The application of fourier transform mid-infrared (FTIR) spectroscopy to identify variation in cell wall composition of Setaria italica ecotypes

Brown CW1, Grof CPL1 and Martin AP2

  1. Centre for Plant Science, School of Environmental and Life Sciences, University of Newcastle, University Drive, Callaghan, NSW 2308, Australia.
  2. Rapid Phenotyping, 9 Gipps St, Carrington, NSW, 2294, Australia.

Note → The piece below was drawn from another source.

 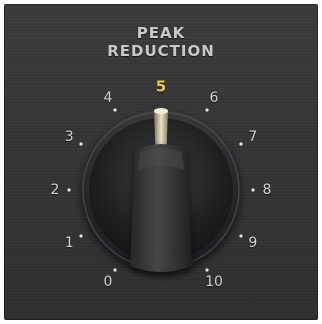 What do you see at coordinates (161, 208) in the screenshot?
I see `knob-grip` at bounding box center [161, 208].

Cell wall composition in monocotyledonous grasses has been identified as a key area of research for developing better feedstocks for forage and biofuel production. Setaria viridis and its close domesticated relative Setaria italica, have been chosen as suitable monocotyledonous models for more economically significant plants possessing the C4 pathway of photosynthesis including sorghum, maize, sugarcane, switchgrass and Miscanthus x giganteus. Accurate Partial Least Squares Regression (PLSR) models to predict S. italica cell wall composition in stem tissue have been generated, based upon Fourier transform mid-Infrared (FTIR) spectra and calibrated with wet chemistry determinations of ground S. italica stem material measured using a modified version of the US National Renewable Energy Laboratory (NREL) two stage acid hydrolysis protocol. The models facilitated a high-throughput screening analysis for glucan, xylan, Klason lignin and acid soluble lignin in a collection of 183 natural S. italicavariants and clustered them into classes, some possessing unique cell wall chemotypes. Genes encoding key catalytic enzymes of the lignin biosynthesis pathway were compared from different developmental regions within an elongating stem internode in selected S. italica variants. A high level of conservation with matching expression profiles between selected variants was evident. Expression in S. italica was determined by quantitative reverse transcription polymerase chain reaction (RT-qPCR), and closely mirrored expression profiles of homologous genes in equivalent developmental regions of elongating internodes of S. viridis by RNASeq.